The United States is engaged in two wars and President Obama's appearance comes days after he announced a military buildup in Afghanistan. He deftly addressed several audiences, including the American public and European nations both wary of the continuing Afghan War. His speech amounted to a declaration of an Obama Doctrine, "I face the world as it is, and cannot stand idle in the face of threats to the American people."
He eschewed idealistic passages of peace for the hardened rhetoric of war, "There will be times when nations - acting individually or in concert - will find the use of force not only necessary but morally justified." He then warned, "Evil does exist in the world. A non-violent movement could not have halted Hitler's armies. Negotiations cannot convince al Qaeda's leaders to lay down their arms."
President Obama, who has been criticized by conservatives for being too apologetic in past speeches overseas, made no apologies in Oslo. "Whatever mistakes we have made," he said, "The plain fact is this: the United States of America has helped underwrite global security for more than six decades with the blood of our citizens and the strength of our arms."
He noted that, while there was no longer fear of a nuclear war between two superpowers, "The old architecture is buckling under the weight of new threats." He continued, "Modern technology allows a few small men with out-sized rage to murder innocents on a horrific scale."
He said there have to be new standards for the use of force that apply to all nations. "I - like any head of state - reserve the right to act unilaterally if necessary to defend my nation," he said. "Nevertheless, I am convinced that adhering to standards strengthens those who do, and isolates - and weakens - those who don't." President Obama also said that force can be justified on humanitarian grounds, saying, "Inaction tears at our conscience and can lead to more costly intervention later."
President Obama, who expressed concern about the proliferation of nuclear weapons, called out Iran and North Korea. "Those who claim to respect international law cannot avert their eyes when those laws are flouted" he said. "The same principle applies to those who violate international law by brutalizing their own people." The president noted that he had prohibited torture, ordered the prison at Guantanamo closed and reaffirmed America's compliance with the Geneva Convention.
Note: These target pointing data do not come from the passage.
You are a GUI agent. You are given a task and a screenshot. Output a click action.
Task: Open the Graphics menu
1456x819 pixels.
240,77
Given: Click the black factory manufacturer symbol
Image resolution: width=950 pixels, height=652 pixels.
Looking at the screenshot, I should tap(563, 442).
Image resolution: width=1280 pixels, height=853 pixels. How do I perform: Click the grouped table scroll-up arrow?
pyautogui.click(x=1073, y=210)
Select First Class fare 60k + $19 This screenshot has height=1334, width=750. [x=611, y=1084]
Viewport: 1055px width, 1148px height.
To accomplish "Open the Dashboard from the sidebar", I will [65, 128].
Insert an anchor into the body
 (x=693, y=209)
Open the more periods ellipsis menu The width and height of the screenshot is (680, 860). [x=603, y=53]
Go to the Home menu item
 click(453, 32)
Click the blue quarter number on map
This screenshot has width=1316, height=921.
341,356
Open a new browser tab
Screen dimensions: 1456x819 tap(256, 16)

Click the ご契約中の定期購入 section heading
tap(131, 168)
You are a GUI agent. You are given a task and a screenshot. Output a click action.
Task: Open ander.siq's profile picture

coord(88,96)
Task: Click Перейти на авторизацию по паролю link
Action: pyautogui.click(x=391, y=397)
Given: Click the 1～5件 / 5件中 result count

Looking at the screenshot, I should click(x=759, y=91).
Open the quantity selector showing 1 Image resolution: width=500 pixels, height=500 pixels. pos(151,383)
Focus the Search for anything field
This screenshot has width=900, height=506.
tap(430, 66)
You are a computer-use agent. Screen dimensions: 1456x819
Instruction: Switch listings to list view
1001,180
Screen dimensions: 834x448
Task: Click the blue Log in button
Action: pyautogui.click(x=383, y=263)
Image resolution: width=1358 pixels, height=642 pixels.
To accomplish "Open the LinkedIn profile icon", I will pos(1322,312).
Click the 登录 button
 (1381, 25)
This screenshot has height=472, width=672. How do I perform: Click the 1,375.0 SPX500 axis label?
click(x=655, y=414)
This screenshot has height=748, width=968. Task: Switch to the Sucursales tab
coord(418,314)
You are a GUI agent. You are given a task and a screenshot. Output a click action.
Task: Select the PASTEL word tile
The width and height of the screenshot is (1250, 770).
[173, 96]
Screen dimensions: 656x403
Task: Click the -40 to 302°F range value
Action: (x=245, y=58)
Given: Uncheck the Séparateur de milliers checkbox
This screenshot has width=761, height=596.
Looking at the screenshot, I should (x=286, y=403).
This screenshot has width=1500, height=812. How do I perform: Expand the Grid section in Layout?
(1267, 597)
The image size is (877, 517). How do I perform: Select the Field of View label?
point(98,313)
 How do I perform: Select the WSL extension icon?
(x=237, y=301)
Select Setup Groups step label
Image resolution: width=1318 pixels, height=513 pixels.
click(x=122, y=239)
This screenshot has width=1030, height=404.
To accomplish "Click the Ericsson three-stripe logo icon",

The president did speak of alternatives to violence in dealing with nations that break rules and laws. He said that the international community must stand together as one against rogue nations; that their words must be backed up by tough sanctions. “Intransigence must be met with increased pressure,” he said, “and such pressure only exists when the world stands together as one.” He praised NATO for its support in Afghanistan and called for a strengthening of UN and regional peacekeeping.
President Obama was fond of saying "dream big dreams" during his presidential campaign. But after nearly one year as president his outlook has been tempered by his deliberations over worldly problems such as war and human suffering. Now a more pragmatic and realistic man has stepped forward onto the world stage.